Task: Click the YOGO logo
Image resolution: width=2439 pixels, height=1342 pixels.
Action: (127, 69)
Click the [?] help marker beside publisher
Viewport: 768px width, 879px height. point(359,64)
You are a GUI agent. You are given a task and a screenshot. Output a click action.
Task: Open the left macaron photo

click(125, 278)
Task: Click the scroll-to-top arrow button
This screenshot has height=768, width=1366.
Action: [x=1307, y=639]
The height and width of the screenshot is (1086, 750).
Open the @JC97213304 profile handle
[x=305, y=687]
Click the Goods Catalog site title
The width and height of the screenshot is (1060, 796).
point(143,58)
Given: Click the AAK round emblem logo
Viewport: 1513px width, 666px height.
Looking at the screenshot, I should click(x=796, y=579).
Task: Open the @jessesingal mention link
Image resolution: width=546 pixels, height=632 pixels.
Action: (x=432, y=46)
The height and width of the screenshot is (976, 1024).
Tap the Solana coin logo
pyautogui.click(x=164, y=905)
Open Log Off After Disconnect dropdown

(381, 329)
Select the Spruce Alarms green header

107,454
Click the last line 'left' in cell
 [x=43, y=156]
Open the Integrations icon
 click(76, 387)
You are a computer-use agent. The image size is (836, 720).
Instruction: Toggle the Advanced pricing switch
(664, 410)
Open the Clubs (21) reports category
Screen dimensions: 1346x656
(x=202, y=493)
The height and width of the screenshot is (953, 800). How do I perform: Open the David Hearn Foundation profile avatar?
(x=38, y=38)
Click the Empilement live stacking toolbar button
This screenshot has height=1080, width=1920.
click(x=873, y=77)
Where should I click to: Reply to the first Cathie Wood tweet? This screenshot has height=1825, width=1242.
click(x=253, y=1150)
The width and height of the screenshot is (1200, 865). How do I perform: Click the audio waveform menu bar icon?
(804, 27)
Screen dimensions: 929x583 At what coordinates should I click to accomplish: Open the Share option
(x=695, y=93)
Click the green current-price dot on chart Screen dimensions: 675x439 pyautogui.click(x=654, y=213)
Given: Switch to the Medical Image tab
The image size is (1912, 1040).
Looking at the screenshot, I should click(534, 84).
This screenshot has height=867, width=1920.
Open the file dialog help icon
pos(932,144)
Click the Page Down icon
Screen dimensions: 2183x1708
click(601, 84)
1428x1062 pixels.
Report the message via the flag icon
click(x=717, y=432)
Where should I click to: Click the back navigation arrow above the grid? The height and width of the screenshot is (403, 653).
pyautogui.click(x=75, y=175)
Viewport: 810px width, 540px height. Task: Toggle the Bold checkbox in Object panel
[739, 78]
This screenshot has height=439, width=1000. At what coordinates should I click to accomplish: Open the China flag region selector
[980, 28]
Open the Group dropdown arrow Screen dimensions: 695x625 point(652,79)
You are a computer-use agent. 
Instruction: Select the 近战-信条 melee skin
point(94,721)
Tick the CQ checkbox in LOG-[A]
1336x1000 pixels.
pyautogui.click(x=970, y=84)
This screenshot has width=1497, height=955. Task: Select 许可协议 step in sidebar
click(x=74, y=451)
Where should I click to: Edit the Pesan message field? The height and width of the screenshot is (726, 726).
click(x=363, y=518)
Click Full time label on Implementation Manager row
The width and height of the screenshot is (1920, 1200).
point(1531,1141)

—————

** YOUR TASK **
Render the lines above as a Markdown table with the columns Row and Line, numbering each row and omitting blank lines. Begin at the line that contains "This screenshot has height=867, width=1920." and continue through the last line of the records.

** ANSWER FOR THIS EXERCISE **
| Row | Line |
|---|---|
| 1 | This screenshot has height=867, width=1920. |
| 2 | Open the file dialog help icon |
| 3 | pos(932,144) |
| 4 | Click the Page Down icon |
| 5 | Screen dimensions: 2183x1708 |
| 6 | click(601, 84) |
| 7 | 1428x1062 pixels. |
| 8 | Report the message via the flag icon |
| 9 | click(x=717, y=432) |
| 10 | Where should I click to: Click the back navigation arrow above the grid? The height and width of the screenshot is (403, 653). |
| 11 | pyautogui.click(x=75, y=175) |
| 12 | Viewport: 810px width, 540px height. Task: Toggle the Bold checkbox in Object panel |
| 13 | [739, 78] |
| 14 | This screenshot has height=439, width=1000. At what coordinates should I click to accomplish: Open the China flag region selector |
| 15 | [980, 28] |
| 16 | Open the Group dropdown arrow Screen dimensions: 695x625 point(652,79) |
| 17 | You are a computer-use agent.  |
| 18 | Instruction: Select the 近战-信条 melee skin |
| 19 | point(94,721) |
| 20 | Tick the CQ checkbox in LOG-[A] |
| 21 | 1336x1000 pixels. |
| 22 | pyautogui.click(x=970, y=84) |
| 23 | This screenshot has width=1497, height=955. Task: Select 许可协议 step in sidebar |
| 24 | click(x=74, y=451) |
| 25 | Where should I click to: Edit the Pesan message field? The height and width of the screenshot is (726, 726). |
| 26 | click(x=363, y=518) |
| 27 | Click Full time label on Implementation Manager row |
| 28 | The width and height of the screenshot is (1920, 1200). |
| 29 | point(1531,1141) |